21. Winter
The sorority housewas quiet that morning when I woke up. I was alone in bed. I didn't need to look to know. The warmth that Asher emanated was missing. He had to go to practice before the sun came up most days, like all serious athletes in college. I lay there way too long, staring at the ceiling, last night replaying in my mind. I'd had sex, with my bully no less. Oh, and he also happened to be my fake boyfriend. I had a talent for complicating things, clearly.
I turned over to reach for my phone and was met with the sound of crinkling paper.
A sketch.
I was familiar with Asher's simple, striking style. I was sleeping in the picture. Peaceful, sated. There was something suggestive about the line drawing. The woman in the picture looked like she'd just been fucked. The crude, unexpected thought made me hot and bothered all over. I needed a shower. I smelled like Asher.

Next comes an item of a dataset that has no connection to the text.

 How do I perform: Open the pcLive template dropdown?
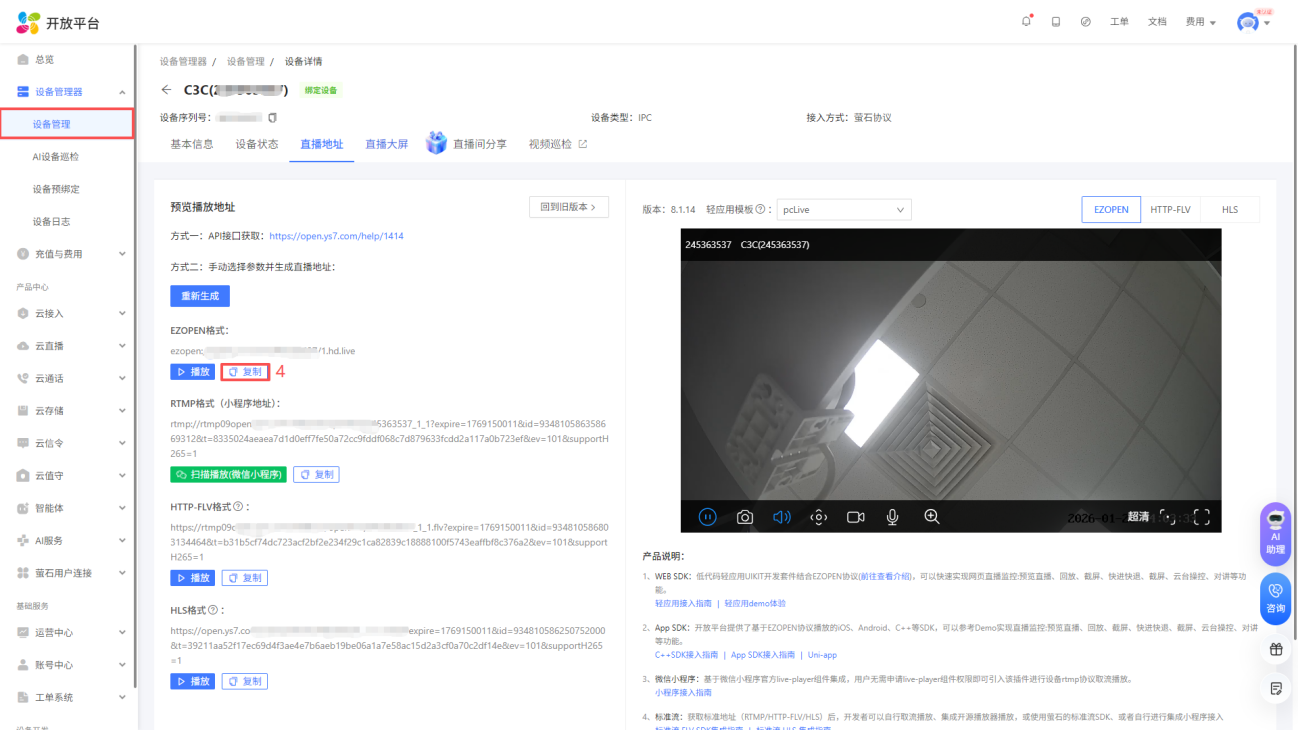(844, 210)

I didn't hate it.
First, I opened my phone and scrolled through the HHH hashtag, dragging out the dreamlike feeling of being in bed, relaxed and calm for the first time in weeks.
My hockey jersey picture was up near the top, collecting a ton of likes and comments. Only a little further down, I stopped scrolling, arrested by the sight of a blurred-out picture of a naked person tied to a statue. The comments were mean and awful. No one seemed to know who it was, and I couldn't make anything out from the distorted photo.

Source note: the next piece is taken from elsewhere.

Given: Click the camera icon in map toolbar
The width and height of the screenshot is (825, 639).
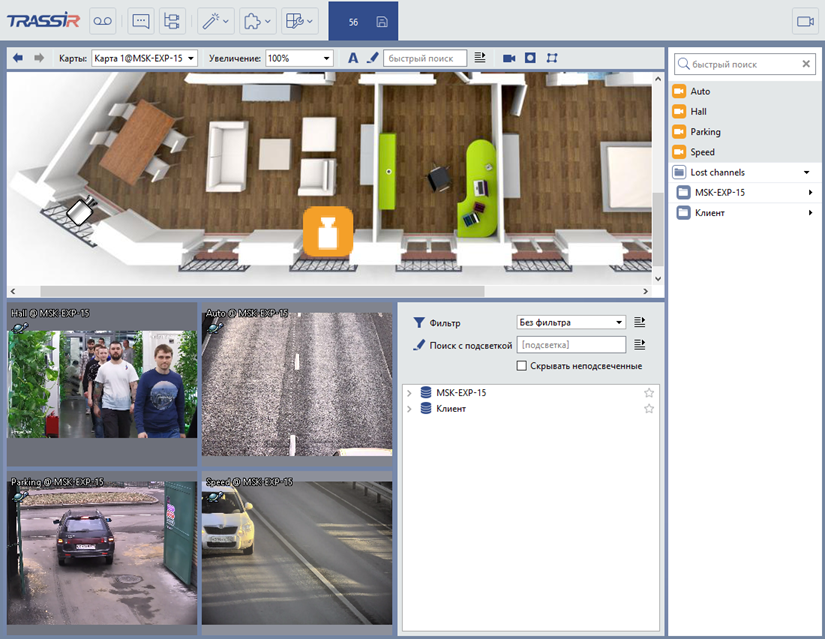Looking at the screenshot, I should click(x=509, y=58).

My phone rang while I was looking at it. I answered quickly.
"Mom?"
"Winter, darling. I'm in town and we never had our shopping trip. Do you have time to indulge me and spend a few hours with your mother?"
We went to the one shopping area in Hade Harbor that my mom could tolerate. For such a small town, it had a decent selection of luxury boutiques, but Angela DeLaurie wasn't an amateur shopper, she was a professional, and a handful of high-end stores didn't usually cut it. I imagined that because spending this time together constituted my birthday present, she'd decided to forgive Hade Harbor and its inadequate shopping experience this time.
We went into a few little stores, my mother charging around, ordering sales assistants around with an ease that only came with decades of practice. I trailed after her, trying on the things she instructed me to, turning and posing, smiling on cue. It was our MO. My mom got to dress up her daughter and I got to see her. I couldn't complain. Doing so would only get me less time with her.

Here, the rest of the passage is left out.